Whitfield Diffie, who
is best known for his 1975 discovery of the concept of public key cryptography,
has occupied the position of Distinguished Engineer at Sun Microsystems Inc. since
1991. Prior to this, he was Manager of Secure Systems Research at Northern
Telecom, a position he had held since 1978. Diffie is a graduate in
mathematics of MIT and Dr. techn. sci. (hc) of the ETH in Zurich. Since 1993,
Diffie has worked largely on public policy aspects of cryptography.

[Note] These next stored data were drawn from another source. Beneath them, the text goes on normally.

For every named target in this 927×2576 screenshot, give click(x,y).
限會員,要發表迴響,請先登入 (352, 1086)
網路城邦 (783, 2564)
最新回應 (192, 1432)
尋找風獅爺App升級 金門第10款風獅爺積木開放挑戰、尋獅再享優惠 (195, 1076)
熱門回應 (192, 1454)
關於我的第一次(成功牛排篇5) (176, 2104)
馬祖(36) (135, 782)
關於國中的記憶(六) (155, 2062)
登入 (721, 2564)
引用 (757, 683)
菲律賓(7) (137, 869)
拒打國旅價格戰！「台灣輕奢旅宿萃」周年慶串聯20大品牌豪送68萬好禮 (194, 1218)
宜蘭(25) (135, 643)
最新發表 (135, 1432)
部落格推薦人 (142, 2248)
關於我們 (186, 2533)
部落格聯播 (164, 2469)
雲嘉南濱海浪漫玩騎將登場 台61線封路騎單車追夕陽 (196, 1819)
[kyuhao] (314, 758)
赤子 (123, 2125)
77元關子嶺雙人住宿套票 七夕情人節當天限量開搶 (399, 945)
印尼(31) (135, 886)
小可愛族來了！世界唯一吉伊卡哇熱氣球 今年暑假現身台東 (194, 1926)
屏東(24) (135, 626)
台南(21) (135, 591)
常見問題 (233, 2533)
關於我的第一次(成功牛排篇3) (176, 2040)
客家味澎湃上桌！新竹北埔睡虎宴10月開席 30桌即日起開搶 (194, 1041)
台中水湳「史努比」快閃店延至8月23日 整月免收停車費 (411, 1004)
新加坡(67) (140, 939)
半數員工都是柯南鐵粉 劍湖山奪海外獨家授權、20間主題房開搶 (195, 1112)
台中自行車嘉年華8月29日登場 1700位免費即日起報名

His
position – in opposition to limitations on the business and personal use of
cryptography – has been the subject of articles in the New York Times Magazine,
Wired, Omni, and Discover and has been the subject of
programs on the Discovery Channel, Equinox TV in Britain, and the Japanese TV
network NHK. Diffie is the author, jointly with Susan Landau, of the book Privacy
on the Line: the Politics of Wiretapping and Encryption.
Steve
Talbott is
editor of the highly respected online newsletter, NetFuture – Technology and
Human Responsibility. He is also author of The Future Does Not
Compute: Transcending the Machines in Our Midst. The library journal, Choice,
selected this book for its annual list of the “Outstanding Academic Books” of
the year. Unix Review named it one of the “Best Books of 1995.”
Talbott is a senior researcher at The Nature Institute in Ghent, New York,
where he explores the social, historical, and philosophical foundations of
science and technology. In his frequent appearances as a public speaker, he
addresses how modern technologies challenge us as individuals and as a society.